第671話 公爵家初代当主様の事を聞きました



「……閣下や先代当主である私の父から話を聞きましたが、公爵家初代当主様の事ですな」

「そうそう、その初代当主様っての。いやー初めて会った時は驚いたなぁ。シルバーフェンリルと仲良さそうにしているんだから。そうそう、ちょうどタクミ君とレオちゃん? と近かったかな。まぁ、あっちは友達といった感じだったけど」

「初代当主様……」


 クレアさんから聞いた話に出てきた人だ。

 シルバーフェンリルと対等の関係を築き、戦場で戦果を挙げて公爵にまでなったとか……ユートさんの話を聞いていると、クレアさん達の話はちょっと格好良く整えられたんだろうな、という印象になってしまうけど……。

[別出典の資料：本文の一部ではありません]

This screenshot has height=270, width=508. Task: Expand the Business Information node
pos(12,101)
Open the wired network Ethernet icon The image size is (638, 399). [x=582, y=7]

 というか、エッケンハルトさんは知っていたのか、ユートさんの詳細が一部の人間にしか教えられないために、クレアさんやセバスチャンさんは口伝や伝説で伝わっている内容しか知らないんだろう。

 というか、この話俺も知っていていいのかな? エッケンハルトさんより偉い人なのに、敬語すら使ってないし……今更か、本人もそれでいいと言ってくれているし、ルグレッタさんからも注意されないから、気にするだけ損だろう。


「名前はなんだったかな……あぁそうそう、ジョセフィーヌさんだ。美人で穏やかな人でねぇ……さっき似た人を見かけたけど、あれはハルトの娘かな?」

「はい。娘のクレアです」

「そうかぁ、血を濃く受け継いでいるというか、佇まいは似ていたかな? 随分前の事だから、記憶があいまいだけど……」

「初代当主様は、ジョセフィーヌという名なのか。でも、俺やレオとは違って、なんでその人はシルバーフェンリルと一緒にいられたんだろう? 人間が敵わないだけじゃなく、人に近付かないとさっきユートさんは言っていたけど」

「ギフトのおかげって言っていたよ。まぁ、本人は僕と会うまでギフトの事を知らなかったみたいだけど」

「……という事は、ジョセフィーヌさんは?」

「タクミ君の考えている通り、異世界から来た人間だね。確か……ヨーロッパのどこかの国にいたって、聞いた気がするよ」

「ヨーロッパ……」


 フランスとか、イタリアとかだろうか? クレアさんに似ていて、その名前なら確かにそちら方面というのも納得できる。

 日本名ならともかく、海外の人の名前に詳しいわけじゃないけど、なんとなくの感覚だけど。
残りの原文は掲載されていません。